Residents from Kaohsiung’s Lujhu (路竹) and Hunei (湖內) districts rallied against a proposal by Chen Nan Iron Wire Co — the parent company and supplier of a fastener company participating in the exhibition — to build an iron wire and screw factory in Hunei, as effluent produced by the factory could affect agriculture.
They waved banners and urged visitors not to purchase non-
environmentally friendly products or place orders with businesses that do not have corporate social responsibility regulations.
The proposed factory site, a farm owned by state-run Taiwan Sugar Corp at the border of Hunei and Lujhu, is surrounded by large areas of tomato and broccoli farmland.
“Agriculture is an industry as much as the fastener industry is. The city government should have a comprehensive plan to develop different industries in appropriate locations and screw factories should be placed in industrial parks away from farmland,” resident Yang Kuo-hua (楊國華) said.
“The city government is contradicting its own agricultural land solely for agricultural use policy by allowing farmland to be converted into a factory,” Yang said.
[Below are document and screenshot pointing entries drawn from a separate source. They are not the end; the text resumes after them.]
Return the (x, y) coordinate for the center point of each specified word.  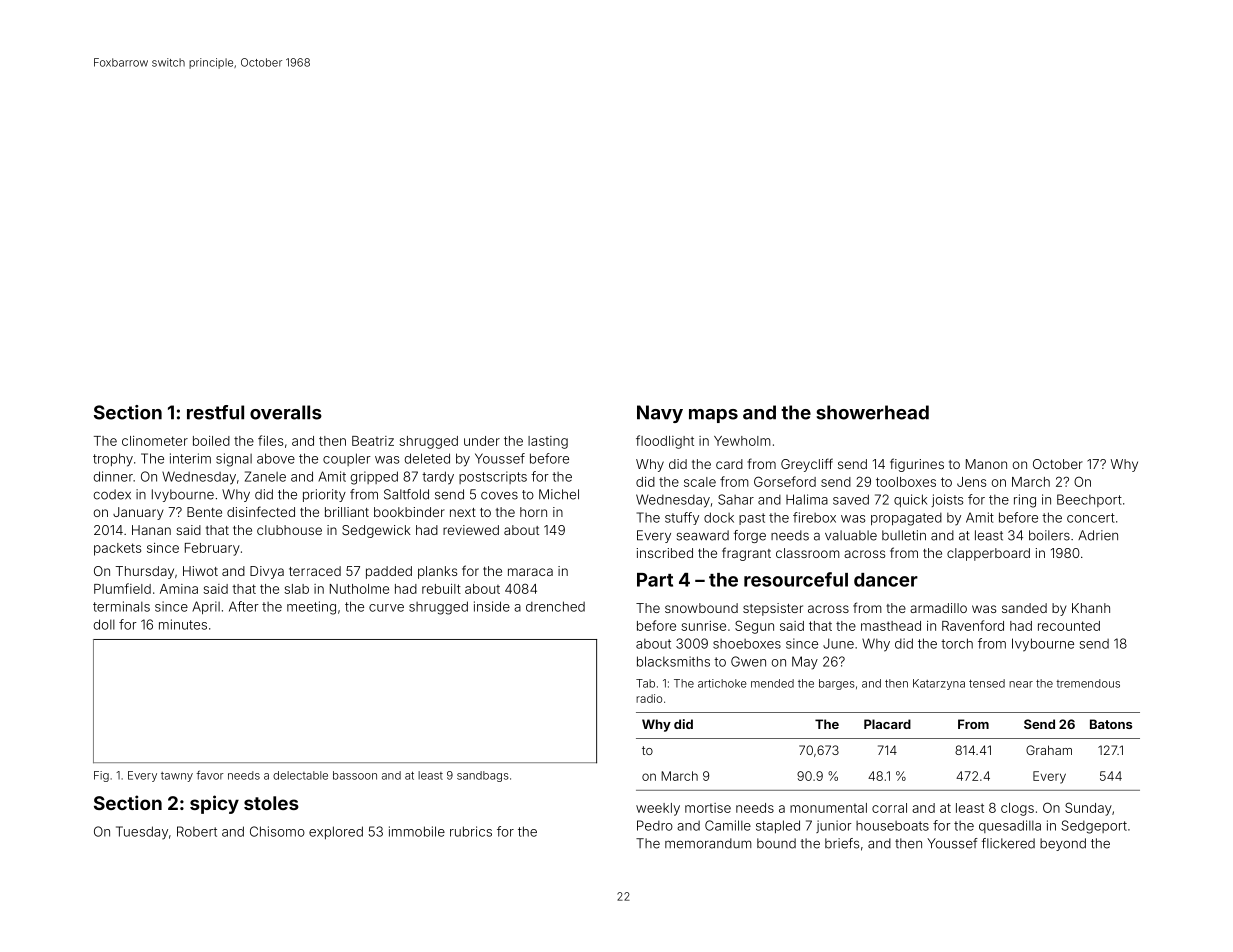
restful (215, 412)
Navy (660, 414)
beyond (1063, 844)
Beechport (1089, 500)
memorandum (708, 843)
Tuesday (142, 833)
Farmer Cheng Ching-chih (鄭清智) said the city government is destroying agriculture and treating farmers like second-class citizens. He said that the proposed factory’s manufacturing process would involve immersing metals in acid to remove impurities and oxides, and the resultant wastewater could significantly affect farmlands and aquaculture downstream.
“Residents have used all kinds of methods, including lawsuits, petitions and protests, to dissuade the company and government from making a profit from residents’ health and property over the past year, but they were all in vain. So we are here today to voice our protest,” local self-help group director Tsai Chun-chi (蔡春紀) said.
The Environmental Jurists Association said Taiwan is the second-largest fastener exporter in the world, but the achievement was built on the sacrifice of local residents and the environment.
The government should abandon its “brown” economy and transition to a “green” economy, the association said, calling on the city government to reconsider the factory plan and require exhibitors at the fastener show to provide environmental test reports for their products to encourage “green” consumption.